PROBLEM REQUIREMENTS: The expected output is every entry, repeated word for word.

[Records contained in a dataset]

++++++

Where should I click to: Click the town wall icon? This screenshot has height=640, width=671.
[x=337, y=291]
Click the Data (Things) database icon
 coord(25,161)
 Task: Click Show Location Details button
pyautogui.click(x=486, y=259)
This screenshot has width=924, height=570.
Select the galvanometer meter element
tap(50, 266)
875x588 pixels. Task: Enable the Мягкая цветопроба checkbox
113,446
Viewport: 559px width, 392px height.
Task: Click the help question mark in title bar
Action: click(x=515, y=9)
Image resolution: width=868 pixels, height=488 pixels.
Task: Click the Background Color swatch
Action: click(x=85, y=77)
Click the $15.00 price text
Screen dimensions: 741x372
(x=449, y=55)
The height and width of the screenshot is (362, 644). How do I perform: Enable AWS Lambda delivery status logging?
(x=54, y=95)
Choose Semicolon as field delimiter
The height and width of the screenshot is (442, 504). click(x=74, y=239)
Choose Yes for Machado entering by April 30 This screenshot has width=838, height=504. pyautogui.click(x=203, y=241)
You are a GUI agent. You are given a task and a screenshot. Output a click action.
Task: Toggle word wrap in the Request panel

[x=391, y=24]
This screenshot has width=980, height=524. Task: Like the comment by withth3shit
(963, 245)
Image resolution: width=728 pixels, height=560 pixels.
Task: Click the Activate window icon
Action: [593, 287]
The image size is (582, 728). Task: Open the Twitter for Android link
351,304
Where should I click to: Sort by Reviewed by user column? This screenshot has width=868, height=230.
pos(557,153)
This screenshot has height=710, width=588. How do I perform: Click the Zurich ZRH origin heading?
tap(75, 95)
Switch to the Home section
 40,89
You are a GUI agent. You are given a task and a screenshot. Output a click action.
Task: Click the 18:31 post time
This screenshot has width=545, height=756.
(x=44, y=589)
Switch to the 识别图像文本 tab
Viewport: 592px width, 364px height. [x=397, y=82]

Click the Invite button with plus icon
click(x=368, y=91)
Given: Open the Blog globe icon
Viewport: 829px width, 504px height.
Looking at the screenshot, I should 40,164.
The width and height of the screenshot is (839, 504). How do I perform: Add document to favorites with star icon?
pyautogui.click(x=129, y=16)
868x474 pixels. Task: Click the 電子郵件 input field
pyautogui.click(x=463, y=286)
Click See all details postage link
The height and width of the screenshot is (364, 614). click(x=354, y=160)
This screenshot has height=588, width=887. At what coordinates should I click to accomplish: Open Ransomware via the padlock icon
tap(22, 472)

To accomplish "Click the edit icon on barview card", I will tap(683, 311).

++++++

RESPONSE AREA:
Where should I click to: Click the town wall icon? This screenshot has height=640, width=671.
[x=337, y=291]
Click the Data (Things) database icon
 coord(25,161)
 Task: Click Show Location Details button
pyautogui.click(x=486, y=259)
This screenshot has width=924, height=570.
Select the galvanometer meter element
tap(50, 266)
875x588 pixels. Task: Enable the Мягкая цветопроба checkbox
113,446
Viewport: 559px width, 392px height.
Task: Click the help question mark in title bar
Action: click(x=515, y=9)
Image resolution: width=868 pixels, height=488 pixels.
Task: Click the Background Color swatch
Action: click(x=85, y=77)
Click the $15.00 price text
Screen dimensions: 741x372
(x=449, y=55)
The height and width of the screenshot is (362, 644). How do I perform: Enable AWS Lambda delivery status logging?
(x=54, y=95)
Choose Semicolon as field delimiter
The height and width of the screenshot is (442, 504). click(x=74, y=239)
Choose Yes for Machado entering by April 30 This screenshot has width=838, height=504. pyautogui.click(x=203, y=241)
You are a GUI agent. You are given a task and a screenshot. Output a click action.
Task: Toggle word wrap in the Request panel

[x=391, y=24]
This screenshot has width=980, height=524. Task: Like the comment by withth3shit
(963, 245)
Image resolution: width=728 pixels, height=560 pixels.
Task: Click the Activate window icon
Action: [593, 287]
The image size is (582, 728). Task: Open the Twitter for Android link
351,304
Where should I click to: Sort by Reviewed by user column? This screenshot has width=868, height=230.
pos(557,153)
This screenshot has height=710, width=588. How do I perform: Click the Zurich ZRH origin heading?
tap(75, 95)
Switch to the Home section
 40,89
You are a GUI agent. You are given a task and a screenshot. Output a click action.
Task: Click the 18:31 post time
This screenshot has width=545, height=756.
(x=44, y=589)
Switch to the 识别图像文本 tab
Viewport: 592px width, 364px height. [x=397, y=82]

Click the Invite button with plus icon
click(x=368, y=91)
Given: Open the Blog globe icon
Viewport: 829px width, 504px height.
Looking at the screenshot, I should 40,164.
The width and height of the screenshot is (839, 504). How do I perform: Add document to favorites with star icon?
pyautogui.click(x=129, y=16)
868x474 pixels. Task: Click the 電子郵件 input field
pyautogui.click(x=463, y=286)
Click See all details postage link
The height and width of the screenshot is (364, 614). click(x=354, y=160)
This screenshot has height=588, width=887. At what coordinates should I click to accomplish: Open Ransomware via the padlock icon
tap(22, 472)

To accomplish "Click the edit icon on barview card", I will tap(683, 311).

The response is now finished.